- _Raw data_
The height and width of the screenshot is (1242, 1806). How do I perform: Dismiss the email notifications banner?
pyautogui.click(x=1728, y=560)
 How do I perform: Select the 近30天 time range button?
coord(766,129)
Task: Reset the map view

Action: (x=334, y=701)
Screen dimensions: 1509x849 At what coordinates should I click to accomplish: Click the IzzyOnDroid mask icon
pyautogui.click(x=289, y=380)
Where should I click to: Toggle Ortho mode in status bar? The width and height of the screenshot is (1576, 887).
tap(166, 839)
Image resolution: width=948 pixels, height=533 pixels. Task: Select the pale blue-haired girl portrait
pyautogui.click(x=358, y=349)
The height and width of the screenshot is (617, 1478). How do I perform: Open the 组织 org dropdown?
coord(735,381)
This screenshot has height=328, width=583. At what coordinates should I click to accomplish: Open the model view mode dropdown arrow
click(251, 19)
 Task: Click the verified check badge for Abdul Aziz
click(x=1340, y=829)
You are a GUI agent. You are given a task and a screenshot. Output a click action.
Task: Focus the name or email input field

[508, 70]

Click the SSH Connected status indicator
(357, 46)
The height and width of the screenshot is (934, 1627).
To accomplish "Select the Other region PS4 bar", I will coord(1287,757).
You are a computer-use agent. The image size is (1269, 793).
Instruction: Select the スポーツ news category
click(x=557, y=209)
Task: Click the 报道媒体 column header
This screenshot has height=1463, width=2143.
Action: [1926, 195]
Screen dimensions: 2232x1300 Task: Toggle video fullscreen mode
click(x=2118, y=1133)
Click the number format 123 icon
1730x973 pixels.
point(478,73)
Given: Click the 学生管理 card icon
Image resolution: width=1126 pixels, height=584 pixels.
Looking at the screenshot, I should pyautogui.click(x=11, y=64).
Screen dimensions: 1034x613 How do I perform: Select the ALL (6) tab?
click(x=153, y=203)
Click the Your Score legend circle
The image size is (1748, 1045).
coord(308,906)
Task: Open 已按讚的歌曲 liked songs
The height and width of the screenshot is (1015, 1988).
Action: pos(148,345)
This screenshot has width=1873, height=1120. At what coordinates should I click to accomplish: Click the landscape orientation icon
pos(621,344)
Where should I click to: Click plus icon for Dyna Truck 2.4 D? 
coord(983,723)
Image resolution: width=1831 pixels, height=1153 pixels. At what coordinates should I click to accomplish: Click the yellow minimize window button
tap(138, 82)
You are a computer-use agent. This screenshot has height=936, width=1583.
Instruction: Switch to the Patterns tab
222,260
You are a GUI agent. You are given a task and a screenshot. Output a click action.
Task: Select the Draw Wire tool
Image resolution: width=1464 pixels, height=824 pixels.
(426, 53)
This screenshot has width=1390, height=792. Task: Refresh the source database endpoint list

- _Aim of the exercise_
In full and without error, restate the data.

- _Finished task_
The height and width of the screenshot is (1242, 1806). How do I perform: Dismiss the email notifications banner?
pyautogui.click(x=1728, y=560)
 How do I perform: Select the 近30天 time range button?
coord(766,129)
Task: Reset the map view

Action: (x=334, y=701)
Screen dimensions: 1509x849 At what coordinates should I click to accomplish: Click the IzzyOnDroid mask icon
pyautogui.click(x=289, y=380)
Where should I click to: Toggle Ortho mode in status bar? The width and height of the screenshot is (1576, 887).
tap(166, 839)
Image resolution: width=948 pixels, height=533 pixels. Task: Select the pale blue-haired girl portrait
pyautogui.click(x=358, y=349)
The height and width of the screenshot is (617, 1478). How do I perform: Open the 组织 org dropdown?
coord(735,381)
This screenshot has height=328, width=583. At what coordinates should I click to accomplish: Open the model view mode dropdown arrow
click(251, 19)
 Task: Click the verified check badge for Abdul Aziz
click(x=1340, y=829)
You are a GUI agent. You are given a task and a screenshot. Output a click action.
Task: Focus the name or email input field

[508, 70]

Click the SSH Connected status indicator
(357, 46)
The height and width of the screenshot is (934, 1627).
To accomplish "Select the Other region PS4 bar", I will coord(1287,757).
You are a computer-use agent. The image size is (1269, 793).
Instruction: Select the スポーツ news category
click(x=557, y=209)
Task: Click the 报道媒体 column header
This screenshot has height=1463, width=2143.
Action: [1926, 195]
Screen dimensions: 2232x1300 Task: Toggle video fullscreen mode
click(x=2118, y=1133)
Click the number format 123 icon
1730x973 pixels.
point(478,73)
Given: Click the 学生管理 card icon
Image resolution: width=1126 pixels, height=584 pixels.
Looking at the screenshot, I should pyautogui.click(x=11, y=64).
Screen dimensions: 1034x613 How do I perform: Select the ALL (6) tab?
click(x=153, y=203)
Click the Your Score legend circle
The image size is (1748, 1045).
coord(308,906)
Task: Open 已按讚的歌曲 liked songs
The height and width of the screenshot is (1015, 1988).
Action: pos(148,345)
This screenshot has width=1873, height=1120. At what coordinates should I click to accomplish: Click the landscape orientation icon
pos(621,344)
Where should I click to: Click plus icon for Dyna Truck 2.4 D? 
coord(983,723)
Image resolution: width=1831 pixels, height=1153 pixels. At what coordinates should I click to accomplish: Click the yellow minimize window button
tap(138, 82)
You are a computer-use agent. This screenshot has height=936, width=1583.
Instruction: Switch to the Patterns tab
222,260
You are a GUI agent. You are given a task and a screenshot. Output a click action.
Task: Select the Draw Wire tool
Image resolution: width=1464 pixels, height=824 pixels.
(426, 53)
This screenshot has width=1390, height=792. Task: Refresh the source database endpoint list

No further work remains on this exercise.